Dataset items:
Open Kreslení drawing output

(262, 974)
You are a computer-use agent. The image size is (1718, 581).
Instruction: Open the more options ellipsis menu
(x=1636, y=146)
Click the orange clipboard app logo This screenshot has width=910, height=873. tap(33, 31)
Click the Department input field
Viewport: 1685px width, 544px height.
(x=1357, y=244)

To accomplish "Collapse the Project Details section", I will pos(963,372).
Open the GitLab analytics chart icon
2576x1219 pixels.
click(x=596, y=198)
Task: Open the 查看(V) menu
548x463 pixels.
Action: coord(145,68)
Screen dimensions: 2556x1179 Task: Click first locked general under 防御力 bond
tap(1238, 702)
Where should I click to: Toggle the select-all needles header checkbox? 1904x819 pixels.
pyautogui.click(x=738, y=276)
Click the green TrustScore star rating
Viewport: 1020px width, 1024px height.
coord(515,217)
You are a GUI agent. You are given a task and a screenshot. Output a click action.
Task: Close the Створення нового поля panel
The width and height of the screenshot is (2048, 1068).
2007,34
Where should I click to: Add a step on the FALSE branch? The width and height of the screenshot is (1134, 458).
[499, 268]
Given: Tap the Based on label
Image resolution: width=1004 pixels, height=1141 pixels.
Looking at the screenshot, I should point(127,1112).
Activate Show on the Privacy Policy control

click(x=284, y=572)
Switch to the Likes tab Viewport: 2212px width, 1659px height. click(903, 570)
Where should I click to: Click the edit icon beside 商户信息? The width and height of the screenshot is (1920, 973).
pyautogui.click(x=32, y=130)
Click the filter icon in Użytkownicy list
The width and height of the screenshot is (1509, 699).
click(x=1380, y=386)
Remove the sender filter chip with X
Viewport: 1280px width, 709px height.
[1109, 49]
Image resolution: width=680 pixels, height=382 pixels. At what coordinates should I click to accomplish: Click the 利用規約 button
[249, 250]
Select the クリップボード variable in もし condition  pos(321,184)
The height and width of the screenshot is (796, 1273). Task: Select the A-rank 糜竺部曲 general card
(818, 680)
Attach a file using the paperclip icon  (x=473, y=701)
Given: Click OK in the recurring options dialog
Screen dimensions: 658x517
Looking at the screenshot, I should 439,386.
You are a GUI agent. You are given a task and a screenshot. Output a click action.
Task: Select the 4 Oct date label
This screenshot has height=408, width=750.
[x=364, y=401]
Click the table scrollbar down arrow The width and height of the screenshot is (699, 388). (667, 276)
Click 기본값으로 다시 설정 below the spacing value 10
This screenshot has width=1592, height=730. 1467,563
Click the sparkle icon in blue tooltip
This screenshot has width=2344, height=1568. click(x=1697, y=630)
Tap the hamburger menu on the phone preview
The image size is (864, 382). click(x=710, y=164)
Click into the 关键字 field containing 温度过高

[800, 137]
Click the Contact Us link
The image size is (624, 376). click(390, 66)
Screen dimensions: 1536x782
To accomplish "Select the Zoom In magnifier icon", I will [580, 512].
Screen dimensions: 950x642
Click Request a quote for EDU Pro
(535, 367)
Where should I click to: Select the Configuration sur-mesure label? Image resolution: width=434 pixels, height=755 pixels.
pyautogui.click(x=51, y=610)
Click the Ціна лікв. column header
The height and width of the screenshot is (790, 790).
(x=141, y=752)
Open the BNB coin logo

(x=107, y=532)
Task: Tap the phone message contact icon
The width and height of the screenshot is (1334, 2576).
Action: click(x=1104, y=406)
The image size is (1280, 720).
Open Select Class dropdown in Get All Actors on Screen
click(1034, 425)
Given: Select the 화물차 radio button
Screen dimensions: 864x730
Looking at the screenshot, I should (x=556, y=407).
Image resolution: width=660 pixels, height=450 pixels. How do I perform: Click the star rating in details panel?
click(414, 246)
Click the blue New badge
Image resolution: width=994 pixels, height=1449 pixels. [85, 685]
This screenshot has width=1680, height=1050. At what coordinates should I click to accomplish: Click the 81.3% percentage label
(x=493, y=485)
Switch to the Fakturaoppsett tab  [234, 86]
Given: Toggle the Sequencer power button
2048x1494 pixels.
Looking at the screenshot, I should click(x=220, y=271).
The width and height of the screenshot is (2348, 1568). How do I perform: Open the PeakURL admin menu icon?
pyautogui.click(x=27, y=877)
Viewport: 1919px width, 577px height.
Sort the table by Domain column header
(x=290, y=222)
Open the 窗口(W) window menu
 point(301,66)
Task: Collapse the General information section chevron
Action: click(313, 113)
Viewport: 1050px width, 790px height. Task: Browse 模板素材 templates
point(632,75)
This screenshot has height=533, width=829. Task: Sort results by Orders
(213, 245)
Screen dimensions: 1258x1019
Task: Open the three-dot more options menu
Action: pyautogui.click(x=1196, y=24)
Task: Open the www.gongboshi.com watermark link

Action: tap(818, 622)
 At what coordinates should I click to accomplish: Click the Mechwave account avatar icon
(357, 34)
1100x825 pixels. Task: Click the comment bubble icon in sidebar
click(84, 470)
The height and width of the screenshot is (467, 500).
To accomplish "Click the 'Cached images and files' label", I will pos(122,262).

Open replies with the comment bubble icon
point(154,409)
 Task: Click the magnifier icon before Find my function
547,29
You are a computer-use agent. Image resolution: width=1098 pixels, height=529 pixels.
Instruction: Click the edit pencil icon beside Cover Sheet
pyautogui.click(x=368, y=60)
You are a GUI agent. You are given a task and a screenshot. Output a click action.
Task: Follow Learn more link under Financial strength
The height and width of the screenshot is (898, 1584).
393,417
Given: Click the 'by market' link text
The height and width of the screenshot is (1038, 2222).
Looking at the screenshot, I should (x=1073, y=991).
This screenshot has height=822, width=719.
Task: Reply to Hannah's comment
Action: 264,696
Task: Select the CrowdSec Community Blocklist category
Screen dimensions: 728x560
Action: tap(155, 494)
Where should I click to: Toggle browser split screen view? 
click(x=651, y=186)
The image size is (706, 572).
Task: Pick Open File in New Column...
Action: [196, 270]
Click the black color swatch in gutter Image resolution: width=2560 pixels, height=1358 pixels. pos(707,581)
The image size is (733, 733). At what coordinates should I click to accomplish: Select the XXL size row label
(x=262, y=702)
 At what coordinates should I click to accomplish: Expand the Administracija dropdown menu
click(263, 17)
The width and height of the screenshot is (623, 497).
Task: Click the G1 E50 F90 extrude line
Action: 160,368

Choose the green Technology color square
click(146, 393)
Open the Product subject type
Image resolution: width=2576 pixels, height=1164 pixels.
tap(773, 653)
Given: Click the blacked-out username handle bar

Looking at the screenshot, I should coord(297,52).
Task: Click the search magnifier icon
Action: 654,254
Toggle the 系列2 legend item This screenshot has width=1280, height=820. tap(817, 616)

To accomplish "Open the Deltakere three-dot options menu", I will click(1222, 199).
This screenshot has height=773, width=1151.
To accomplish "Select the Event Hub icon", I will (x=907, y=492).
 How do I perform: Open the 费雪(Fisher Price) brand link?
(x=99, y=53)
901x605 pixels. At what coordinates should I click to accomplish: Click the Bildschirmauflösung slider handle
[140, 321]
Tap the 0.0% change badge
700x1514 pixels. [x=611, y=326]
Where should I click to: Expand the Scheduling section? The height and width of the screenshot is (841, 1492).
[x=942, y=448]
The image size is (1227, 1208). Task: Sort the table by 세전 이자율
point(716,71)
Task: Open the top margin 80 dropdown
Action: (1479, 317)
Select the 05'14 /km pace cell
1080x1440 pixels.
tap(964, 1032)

Problem to work on: Copy the records above verbatim, beginning with the first line and stopping after the line that contains "Switch to the Likes".

Response below:
Open Kreslení drawing output

(262, 974)
You are a computer-use agent. The image size is (1718, 581).
Instruction: Open the more options ellipsis menu
(x=1636, y=146)
Click the orange clipboard app logo This screenshot has width=910, height=873. tap(33, 31)
Click the Department input field
Viewport: 1685px width, 544px height.
(x=1357, y=244)

To accomplish "Collapse the Project Details section", I will pos(963,372).
Open the GitLab analytics chart icon
2576x1219 pixels.
click(x=596, y=198)
Task: Open the 查看(V) menu
548x463 pixels.
Action: coord(145,68)
Screen dimensions: 2556x1179 Task: Click first locked general under 防御力 bond
tap(1238, 702)
Where should I click to: Toggle the select-all needles header checkbox? 1904x819 pixels.
pyautogui.click(x=738, y=276)
Click the green TrustScore star rating
Viewport: 1020px width, 1024px height.
coord(515,217)
You are a GUI agent. You are given a task and a screenshot. Output a click action.
Task: Close the Створення нового поля panel
The width and height of the screenshot is (2048, 1068).
2007,34
Where should I click to: Add a step on the FALSE branch? The width and height of the screenshot is (1134, 458).
[499, 268]
Given: Tap the Based on label
Image resolution: width=1004 pixels, height=1141 pixels.
Looking at the screenshot, I should point(127,1112).
Activate Show on the Privacy Policy control

click(x=284, y=572)
Switch to the Likes tab Viewport: 2212px width, 1659px height. click(903, 570)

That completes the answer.